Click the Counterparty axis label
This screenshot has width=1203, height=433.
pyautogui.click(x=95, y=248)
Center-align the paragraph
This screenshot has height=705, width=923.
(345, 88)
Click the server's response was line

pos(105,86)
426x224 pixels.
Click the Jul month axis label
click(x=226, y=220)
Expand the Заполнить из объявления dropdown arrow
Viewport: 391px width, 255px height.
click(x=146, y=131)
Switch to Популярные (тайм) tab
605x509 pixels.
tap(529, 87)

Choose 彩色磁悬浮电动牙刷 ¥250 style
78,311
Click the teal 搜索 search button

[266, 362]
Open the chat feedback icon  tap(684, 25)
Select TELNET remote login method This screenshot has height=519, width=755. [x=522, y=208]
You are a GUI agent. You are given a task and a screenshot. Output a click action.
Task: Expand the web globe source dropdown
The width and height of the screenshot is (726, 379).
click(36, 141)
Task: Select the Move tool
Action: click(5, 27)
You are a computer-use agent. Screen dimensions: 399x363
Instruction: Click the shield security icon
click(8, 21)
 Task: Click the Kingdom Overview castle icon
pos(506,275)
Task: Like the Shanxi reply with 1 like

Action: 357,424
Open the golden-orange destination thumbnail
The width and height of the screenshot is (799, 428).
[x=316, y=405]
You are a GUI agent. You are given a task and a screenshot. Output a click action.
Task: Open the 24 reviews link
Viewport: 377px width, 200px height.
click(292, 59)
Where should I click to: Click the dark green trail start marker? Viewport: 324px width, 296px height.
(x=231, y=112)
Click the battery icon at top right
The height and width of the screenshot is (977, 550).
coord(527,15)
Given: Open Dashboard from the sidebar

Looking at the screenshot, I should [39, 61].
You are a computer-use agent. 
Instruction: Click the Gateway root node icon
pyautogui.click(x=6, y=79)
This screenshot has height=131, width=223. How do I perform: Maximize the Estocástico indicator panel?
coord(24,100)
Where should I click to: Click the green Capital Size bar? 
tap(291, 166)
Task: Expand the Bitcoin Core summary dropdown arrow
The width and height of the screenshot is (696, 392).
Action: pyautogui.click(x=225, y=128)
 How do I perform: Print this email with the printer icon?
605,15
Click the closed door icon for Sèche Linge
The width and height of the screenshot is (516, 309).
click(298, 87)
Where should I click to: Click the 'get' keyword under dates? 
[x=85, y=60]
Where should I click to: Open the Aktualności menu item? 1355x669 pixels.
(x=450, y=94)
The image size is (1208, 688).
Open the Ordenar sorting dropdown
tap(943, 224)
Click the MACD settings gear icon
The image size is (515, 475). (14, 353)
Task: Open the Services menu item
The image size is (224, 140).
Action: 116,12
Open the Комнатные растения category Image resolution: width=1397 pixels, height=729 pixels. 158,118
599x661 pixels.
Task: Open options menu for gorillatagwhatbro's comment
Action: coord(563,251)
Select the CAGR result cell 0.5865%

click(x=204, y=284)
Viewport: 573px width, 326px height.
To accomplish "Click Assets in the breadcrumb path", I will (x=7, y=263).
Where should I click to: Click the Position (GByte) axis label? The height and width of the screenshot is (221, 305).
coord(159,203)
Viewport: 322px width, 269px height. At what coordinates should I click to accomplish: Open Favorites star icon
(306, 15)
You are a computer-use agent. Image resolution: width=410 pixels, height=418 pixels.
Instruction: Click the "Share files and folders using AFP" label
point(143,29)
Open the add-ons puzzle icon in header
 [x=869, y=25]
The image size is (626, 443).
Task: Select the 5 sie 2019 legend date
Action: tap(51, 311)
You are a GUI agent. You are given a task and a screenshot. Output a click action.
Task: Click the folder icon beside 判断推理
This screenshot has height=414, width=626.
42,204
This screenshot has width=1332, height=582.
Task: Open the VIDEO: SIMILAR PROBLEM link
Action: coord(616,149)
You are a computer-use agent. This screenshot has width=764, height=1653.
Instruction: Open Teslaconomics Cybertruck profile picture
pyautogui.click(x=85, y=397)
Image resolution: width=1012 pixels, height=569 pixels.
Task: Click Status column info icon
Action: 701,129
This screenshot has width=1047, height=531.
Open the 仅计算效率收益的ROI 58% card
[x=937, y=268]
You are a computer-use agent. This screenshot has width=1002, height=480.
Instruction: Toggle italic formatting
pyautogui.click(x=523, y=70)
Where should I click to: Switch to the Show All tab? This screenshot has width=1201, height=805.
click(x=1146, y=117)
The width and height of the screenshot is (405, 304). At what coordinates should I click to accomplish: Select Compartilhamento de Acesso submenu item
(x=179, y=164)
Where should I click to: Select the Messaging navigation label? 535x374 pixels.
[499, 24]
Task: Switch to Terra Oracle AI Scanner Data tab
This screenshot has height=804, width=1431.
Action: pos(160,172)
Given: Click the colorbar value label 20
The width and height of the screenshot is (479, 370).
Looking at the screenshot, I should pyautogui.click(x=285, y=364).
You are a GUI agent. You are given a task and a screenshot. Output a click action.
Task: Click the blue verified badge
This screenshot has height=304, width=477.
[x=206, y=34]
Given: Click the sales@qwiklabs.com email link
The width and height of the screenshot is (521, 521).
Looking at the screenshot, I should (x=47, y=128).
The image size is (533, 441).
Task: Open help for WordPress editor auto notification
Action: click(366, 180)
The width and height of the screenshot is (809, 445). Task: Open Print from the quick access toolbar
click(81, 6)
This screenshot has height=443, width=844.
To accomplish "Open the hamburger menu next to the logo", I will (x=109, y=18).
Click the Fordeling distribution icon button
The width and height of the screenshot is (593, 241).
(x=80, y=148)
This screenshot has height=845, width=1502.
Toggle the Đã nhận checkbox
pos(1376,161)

# # # #

Only the lines from the one with "This screenshot has height=443, width=844." to the end of the entries above belong in your answer. Retype them exactly.

This screenshot has height=443, width=844.
To accomplish "Open the hamburger menu next to the logo", I will (x=109, y=18).
Click the Fordeling distribution icon button
The width and height of the screenshot is (593, 241).
(x=80, y=148)
This screenshot has height=845, width=1502.
Toggle the Đã nhận checkbox
pos(1376,161)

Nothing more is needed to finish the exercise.